For reference: A line tangent at $B$ to the circle circumscribed to the triangle $ABC$, is parallel the interior bisector $CD$($D$ in $AB$). Calculate $AC$, if $AD = 5$ and $BD=4$ (Answer:$7,5$)
My progresss: I believe the figure is this
Th. Angle Bissector:$\triangle ABC$
$\frac{AC}{5} =\frac{BC}{4}\implies AC = \frac{5BC}{4}\\ CD^2 = AC.BC - 5.4 \implies \\ AC =\frac{CD^2 +20}{BC}\\ \frac{5BC^2}{4}=CD^2 + 20 \implies CD = \frac{\sqrt{5BC^2-80}}{2}$
missing a relationship with BC...???
$BC$ subtends $2 \angle A$ at the center of the circlec, say $O$.
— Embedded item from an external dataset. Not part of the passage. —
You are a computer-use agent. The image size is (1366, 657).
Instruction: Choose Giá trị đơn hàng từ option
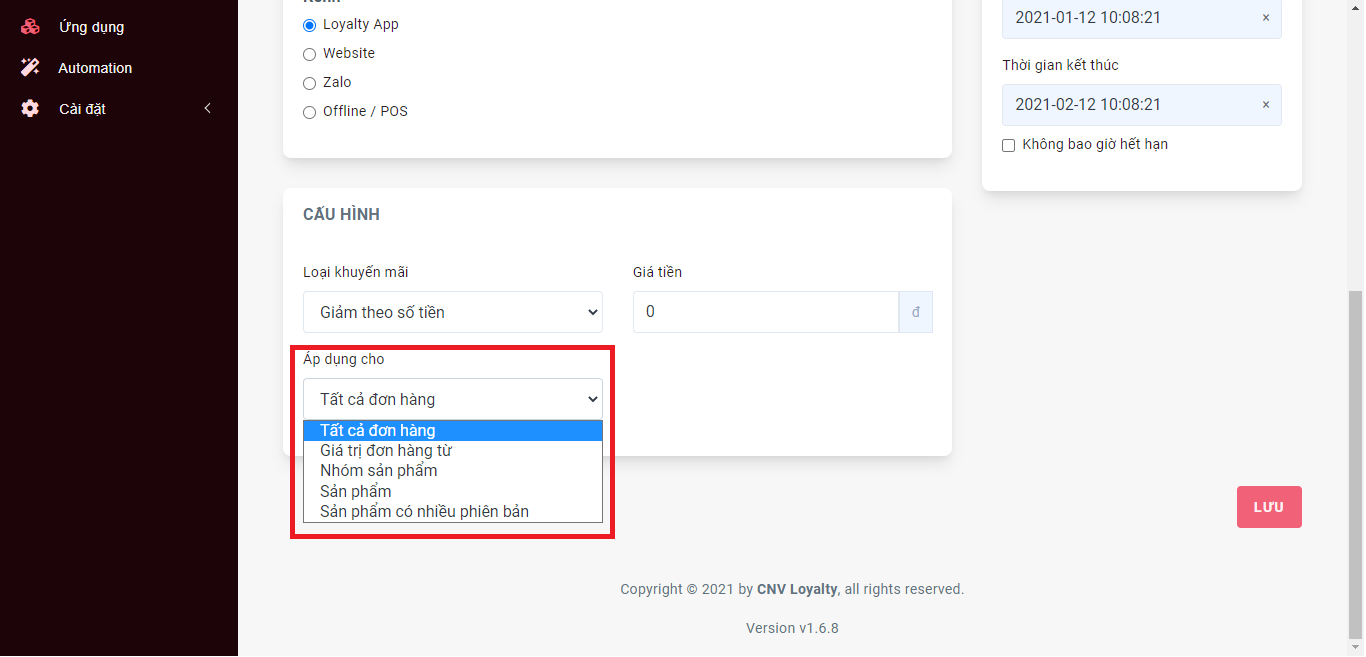[453, 451]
Then $\angle OBC = 90^\circ - \angle A$ and hence the tangent makes angle $\angle A$ with segment $BC$ but given the tangent is also parallel to the angle bisector, we conclude $\angle A = \angle C / 2$.
That leads to $\triangle ADC$ being isosceles and hence $~ CD = 5$.
Now plug this into your work to find $AC$.